Example: A bus starts from Bhopal at 10 am and goes to Indore. Another bus follows at a speed of 65 km/h at 11 a.m. Find at what distance from Bhopal will the second bus catch the first bus? ( Given the speed at which the first bus moves is 50 km/h)

Solution:
 To use relative velocity let us first find out the distance between both the buses when the second bus starts moving.

In the first one hour the distance travelled by the first bus is 50 kms.

When the second bus starts moving then, since they are both moving in the same direction, the relative speed is given by : b – a

and time required by the second bus is given by : T = D/(b - a)

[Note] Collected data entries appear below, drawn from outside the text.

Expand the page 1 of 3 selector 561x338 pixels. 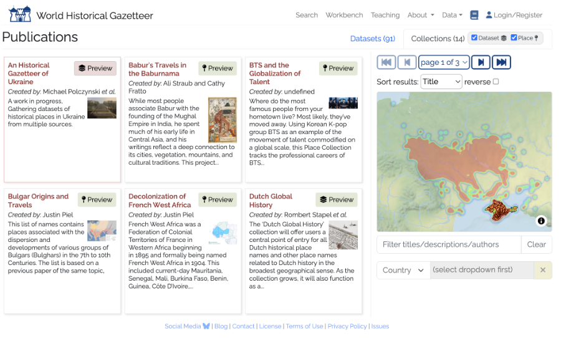443,62
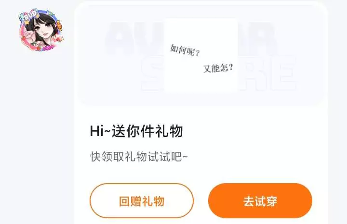This screenshot has height=224, width=347.
Task: Tap the BUD badge on avatar frame
Action: 30,15
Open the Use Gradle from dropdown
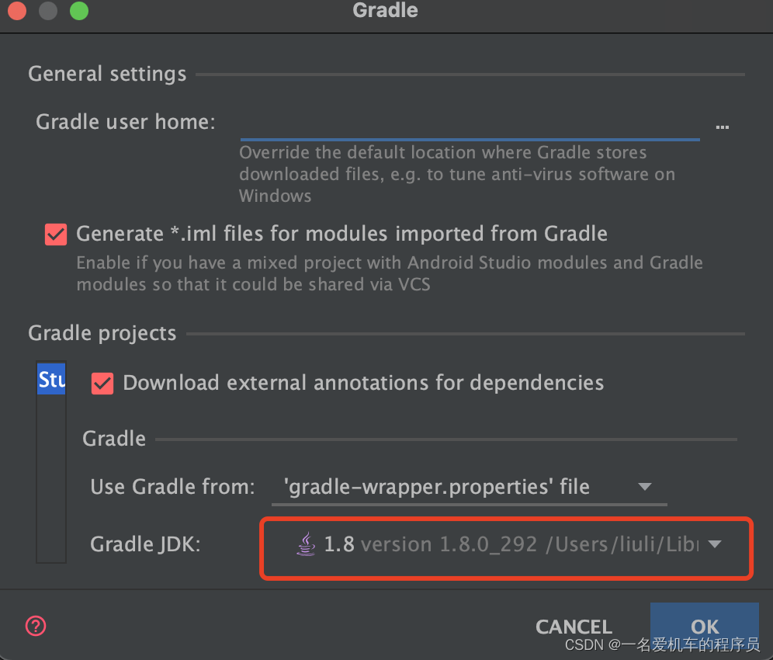 coord(466,486)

⇒ T = 50/(65 - 50) = 10/3 hrs

∴ distance travelled by the second  bus is = 10/3 × 65 = 216.45 kms

Example: Two men P and Q start from two different points A and B and move in opposite directions at speeds of 3 km/h and 4 km/h respectively. They travel to B and A respectively and again return to their respective positions. Find when and at what point from A would they both meet for the first and the second time? (Given AB = 21 kms)

Solution:
First meeting point:
Initial distance between P and Q is 21 kms and their relative speed = (3 + 4) = 7 kmph

∴ Time taken to meet for the first time = $\frac{21}{7}$ = 3 hours.

∴ Distance travelled by P in 3 hours = 3 × 3 = 9 kms

∴ The first meeting point is at a distance of 9 kms from A.

​​​​​​​

Second meetig point:
Let the second meeting point be at a distance of x kms from A.

​​​​​​​

P covers a distance of (21 + 21 - x) kms to reach the second meeting point whereas Q covers a distance of (21 + x) kms to reach the second meeting point.

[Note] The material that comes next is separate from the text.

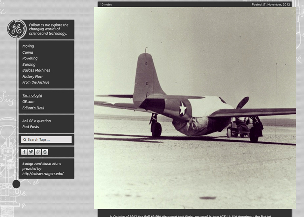304x217 pixels.
Task: Open the Ask GE a question page
Action: tap(36, 121)
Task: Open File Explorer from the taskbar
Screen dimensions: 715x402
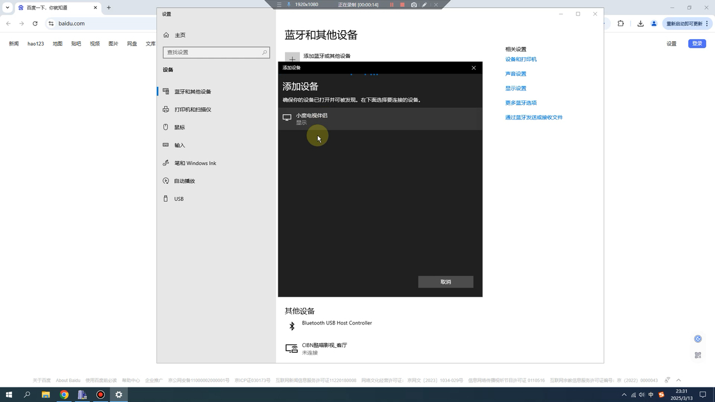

Both of them cover this distance in the same amount of time.

Ratio of speeds = Ratio of distances travelled.

⇒ $\frac{3}{4}$ = $\frac{\mathrm{(42\; -\; x)}}{\mathrm{(21\; +\; x)}}$

⇒ 63 + 3x = 168 - 4x

⇒ 7x = 105

⇒ x = 15

∴ The second meeting point is at a distance of 15 kms from A.

Example: Two men P and Q start from two different points A and B and move in opposite directions at speeds of 3 km/h and 7 km/h respectively. They travel to B and A respectively and again return to their respective positions. Find the time taken by them to meet for the first and the second time? (Given AB = 40 kms)

Solution:
First meeting point:
Initial distance between P and Q is 40 kms and their relative speed = (3 + 7) = 10 kmph

∴ Time taken to meet for the first time = $\frac{40}{10}$ = 4 hours.

​​​​​​​

Second meetig point:
Let the second meeting point be at a distance of x kms from A.

​​​​​​​

Since Q is much faster than P, Q will meet P for second time even before P reaches the opposite end point.

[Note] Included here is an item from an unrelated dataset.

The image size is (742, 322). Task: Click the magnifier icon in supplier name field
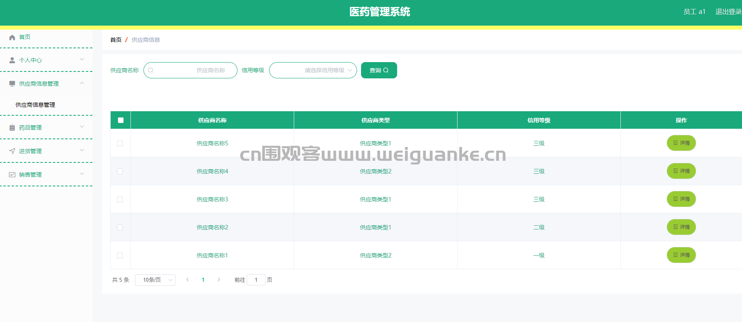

P covers a distance of x kms to reach the second meeting point whereas Q covers a distance of (40 + x) kms to reach the second meeting point.

Both of them cover this distance in the same amount of time.

Ratio of speeds = Ratio of distances travelled.

⇒ $\frac{3}{7}$ = $\frac{\mathrm{x}}{\mathrm{(40\; +\; x)}}$

⇒ 120 + 3x = 7x

⇒ 4x = 120

⇒ x = 30

∴ Time taken by P to reach second meeting point is = $\frac{30}{3}$ = 10 hours.

Example: Two trains 80 m and 120 m in length respectively are running at 45 km/h and 55 km/h. Find the time they will take to cross each other if it is known that they are travelling in opposite direction?

Solution:
The total length to be covered by both the trains together = 120 + 80 = 200 m

Since, the trains are travelling in opposite directions the relative speed will be the addition of the two given speeds = 45 + 55 = 100 km/h = 100 × 5/18 m/s

∴ Time required will be = $\frac{200}{100\times {\displaystyle \frac{5}{18}}}$ = $\frac{36}{5}$ = 7.2 sec.

Example: Two trains 80 m and 120 m in length respectively are running at 45 km/h and 55 km/h. Find the time taken by faster train to overtake the slower train?

Solution:
The total length covered by both the trains together = 120 + 80 = 200 m

Since, the trains are travelling in same directions the relative speed will be the difference of the two given speeds = 55 - 45  = 10 km/h = 10 × 5/18 m/s

∴ Time required will be = $\frac{200}{10\times {\displaystyle \frac{5}{18}}}$ = $\frac{360}{5}$ = 72 sec.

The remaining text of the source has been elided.